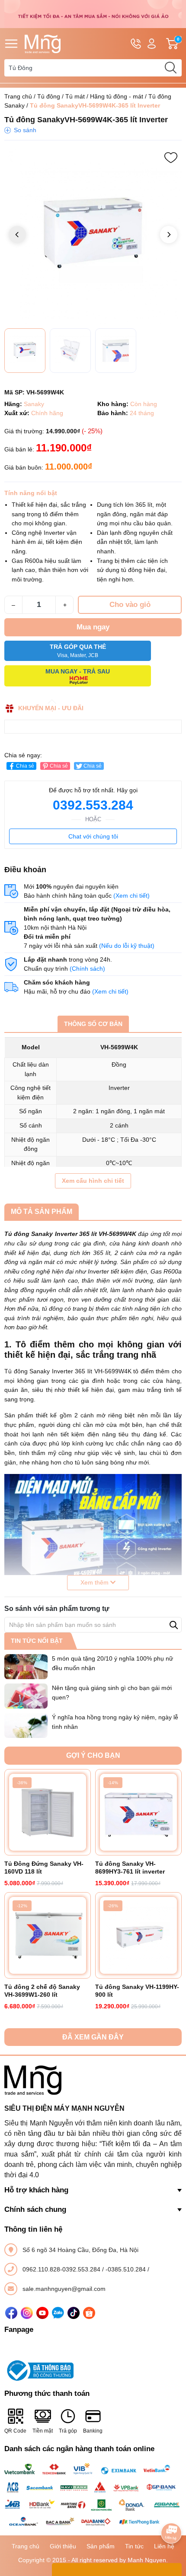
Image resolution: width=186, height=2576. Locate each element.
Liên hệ (164, 2546)
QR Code (15, 2431)
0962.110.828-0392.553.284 (62, 2269)
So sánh (25, 130)
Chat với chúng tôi (93, 836)
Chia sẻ (25, 766)
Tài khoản (151, 43)
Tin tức (134, 2546)
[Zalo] (58, 2313)
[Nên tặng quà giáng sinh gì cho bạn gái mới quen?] (26, 1696)
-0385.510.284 (127, 2269)
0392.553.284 (93, 805)
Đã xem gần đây (93, 2037)
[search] (170, 68)
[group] (93, 235)
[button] (168, 234)
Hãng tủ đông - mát (116, 96)
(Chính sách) (87, 968)
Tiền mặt (42, 2431)
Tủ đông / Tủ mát (61, 96)
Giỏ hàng (179, 43)
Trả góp (68, 2431)
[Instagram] (27, 2313)
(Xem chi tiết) (131, 895)
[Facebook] (11, 2313)
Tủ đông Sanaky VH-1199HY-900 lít (137, 1990)
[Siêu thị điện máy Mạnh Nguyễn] (93, 13)
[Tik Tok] (73, 2313)
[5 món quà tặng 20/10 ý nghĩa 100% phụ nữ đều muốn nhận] (26, 1666)
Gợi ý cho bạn (93, 1755)
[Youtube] (42, 2313)
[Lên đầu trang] (171, 2509)
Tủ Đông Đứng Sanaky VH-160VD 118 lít (43, 1867)
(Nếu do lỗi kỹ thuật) (126, 945)
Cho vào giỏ (130, 604)
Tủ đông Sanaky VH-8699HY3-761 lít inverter (130, 1867)
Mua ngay (93, 627)
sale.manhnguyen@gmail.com (64, 2288)
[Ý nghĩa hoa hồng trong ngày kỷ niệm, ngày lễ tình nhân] (26, 1725)
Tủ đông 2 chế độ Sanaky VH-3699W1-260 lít (42, 1990)
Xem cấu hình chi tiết (93, 1180)
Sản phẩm (101, 2546)
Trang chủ (18, 96)
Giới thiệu (63, 2546)
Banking (93, 2431)
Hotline (136, 43)
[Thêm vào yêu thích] (170, 157)
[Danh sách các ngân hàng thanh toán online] (93, 2495)
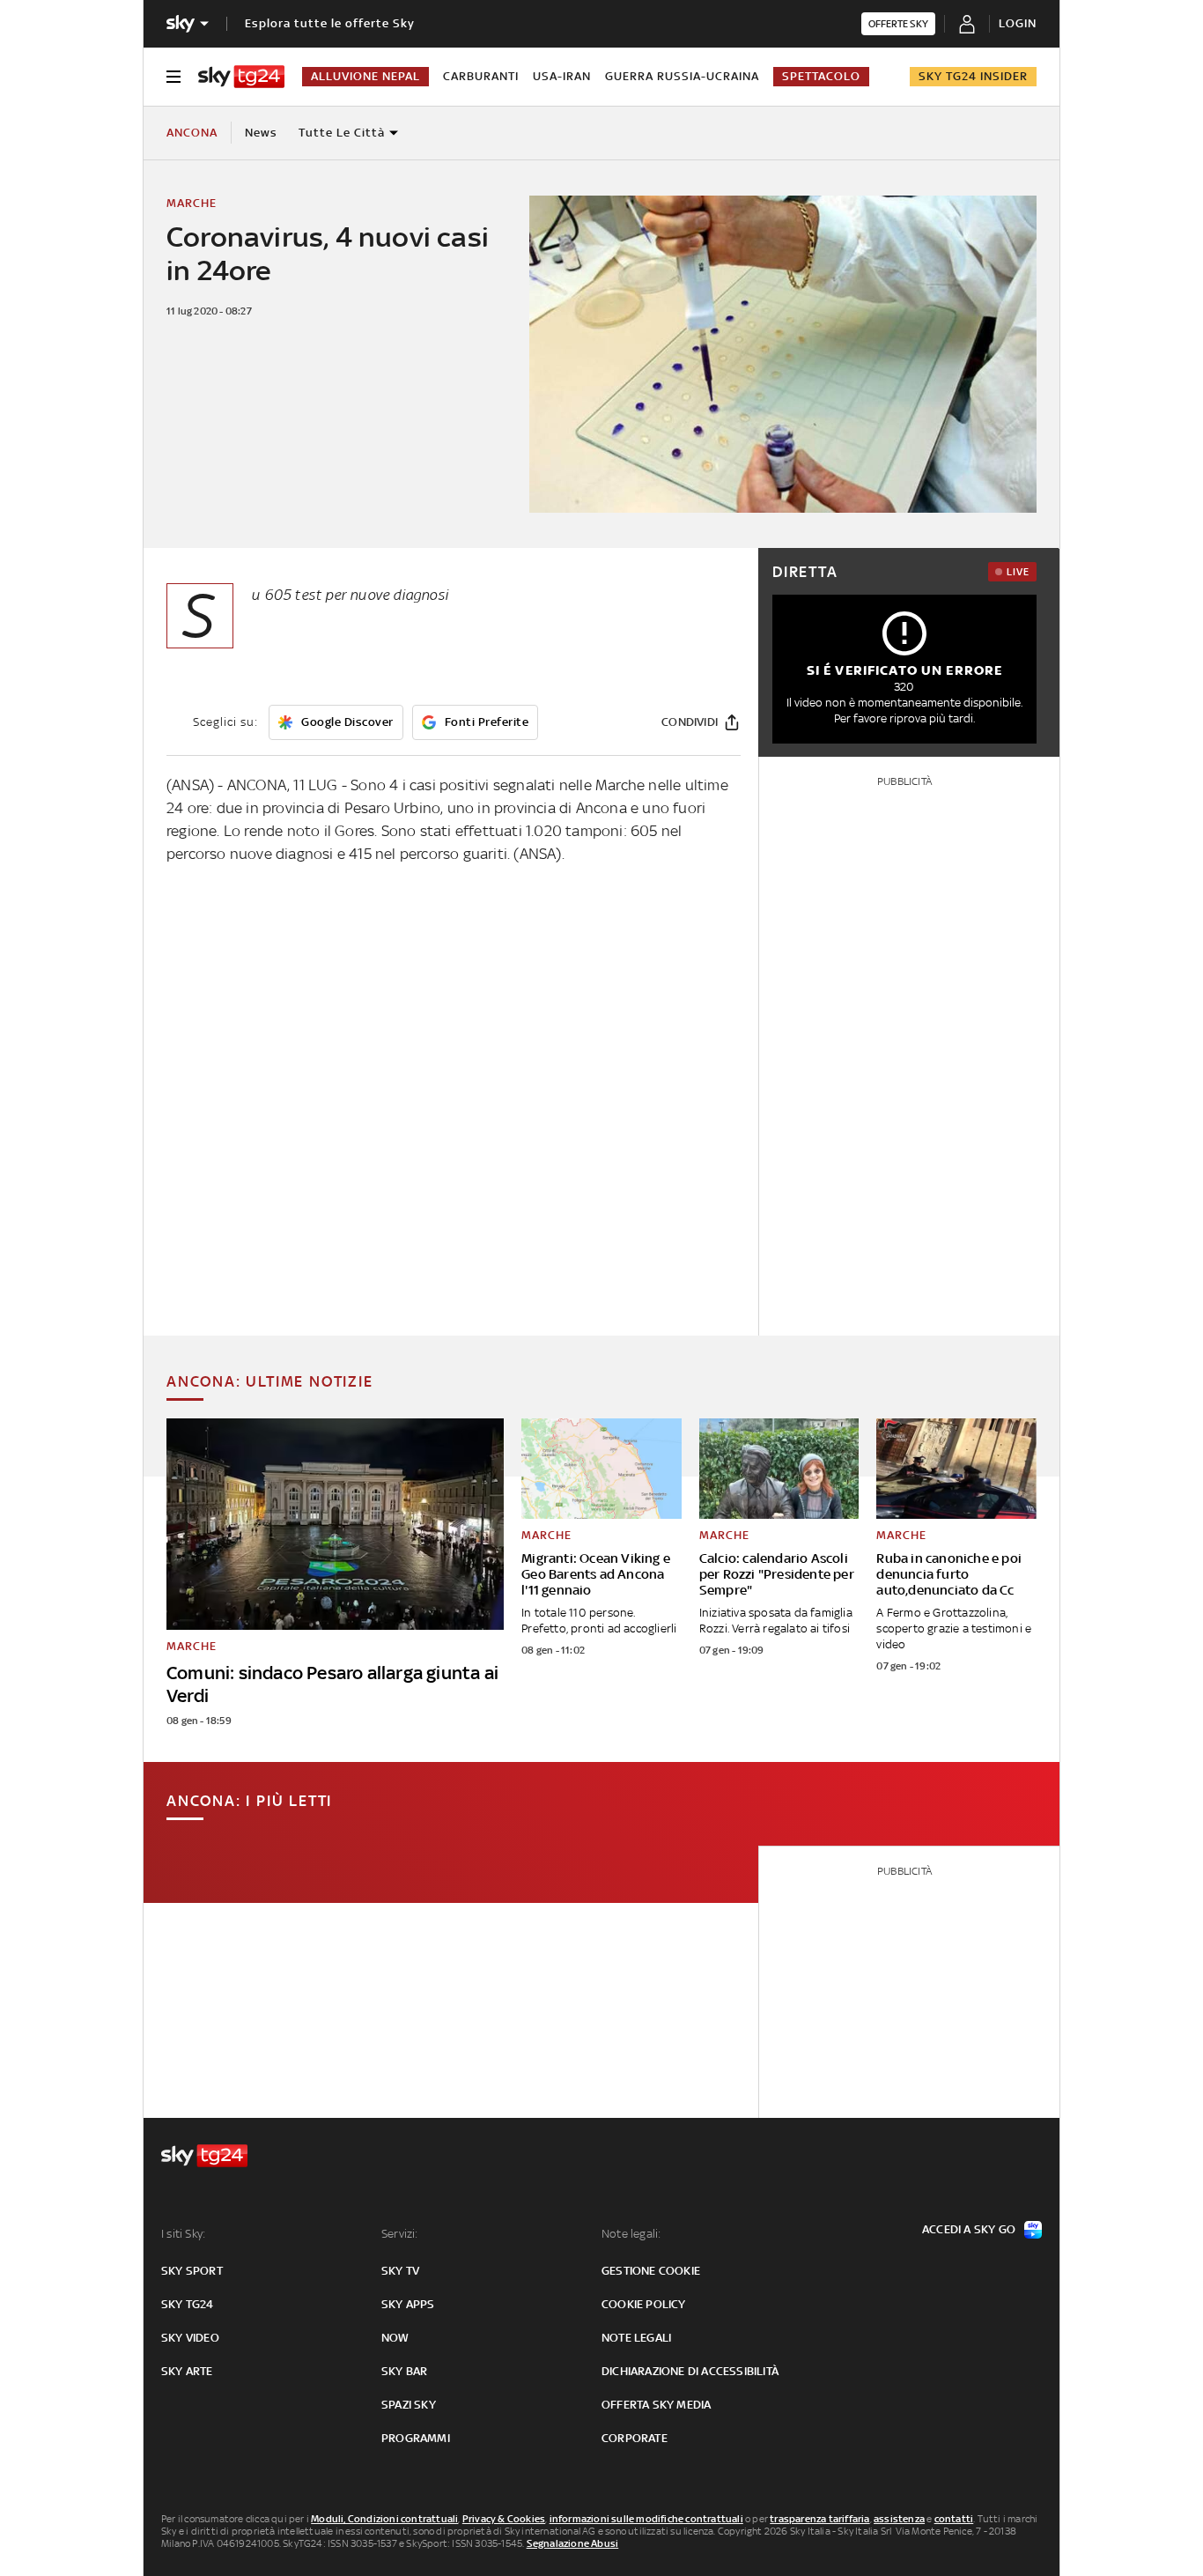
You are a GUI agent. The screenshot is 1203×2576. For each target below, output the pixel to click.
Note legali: (631, 2233)
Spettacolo (821, 76)
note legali (636, 2337)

:::

Give the entries above again word for word, without the pictures.

Image resolution: width=186, height=2576. Locate each element.
Liên hệ (164, 2546)
QR Code (15, 2431)
0962.110.828-0392.553.284 (62, 2269)
So sánh (25, 130)
Chat với chúng tôi (93, 836)
Chia sẻ (25, 766)
Tài khoản (151, 43)
Tin tức (134, 2546)
[Zalo] (58, 2313)
[Nên tặng quà giáng sinh gì cho bạn gái mới quen?] (26, 1696)
-0385.510.284 (127, 2269)
0392.553.284 (93, 805)
Đã xem gần đây (93, 2037)
[search] (170, 68)
[group] (93, 235)
[button] (168, 234)
Hãng tủ đông - mát (116, 96)
(Chính sách) (87, 968)
Tiền mặt (42, 2431)
Tủ đông / Tủ mát (61, 96)
Giỏ hàng (179, 43)
Trả góp (68, 2431)
[Instagram] (27, 2313)
(Xem chi tiết) (131, 895)
[Facebook] (11, 2313)
Tủ đông Sanaky VH-1199HY-900 lít (137, 1990)
[Siêu thị điện máy Mạnh Nguyễn] (93, 13)
[Tik Tok] (73, 2313)
[5 món quà tặng 20/10 ý nghĩa 100% phụ nữ đều muốn nhận] (26, 1666)
Gợi ý cho bạn (93, 1755)
[Youtube] (42, 2313)
[Lên đầu trang] (171, 2509)
Tủ Đông Đứng Sanaky VH-160VD 118 lít (43, 1867)
(Nếu do lỗi kỹ thuật) (126, 945)
Cho vào giỏ (130, 604)
Tủ đông Sanaky VH-8699HY3-761 lít inverter (130, 1867)
Mua ngay (93, 627)
sale.manhnguyen@gmail.com (64, 2288)
[Ý nghĩa hoa hồng trong ngày kỷ niệm, ngày lễ tình nhân] (26, 1725)
Tủ đông 2 chế độ Sanaky VH-3699W1-260 lít (42, 1990)
Xem cấu hình chi tiết (93, 1180)
Sản phẩm (101, 2546)
Trang chủ (18, 96)
Giới thiệu (63, 2546)
Banking (93, 2431)
Hotline (136, 43)
[Thêm vào yêu thích] (170, 157)
[Danh sách các ngân hàng thanh toán online] (93, 2495)
You are a GUI agent. The screenshot is 1203×2576. For each target below, output the pixel to click.
Note legali: (631, 2233)
Spettacolo (821, 76)
note legali (636, 2337)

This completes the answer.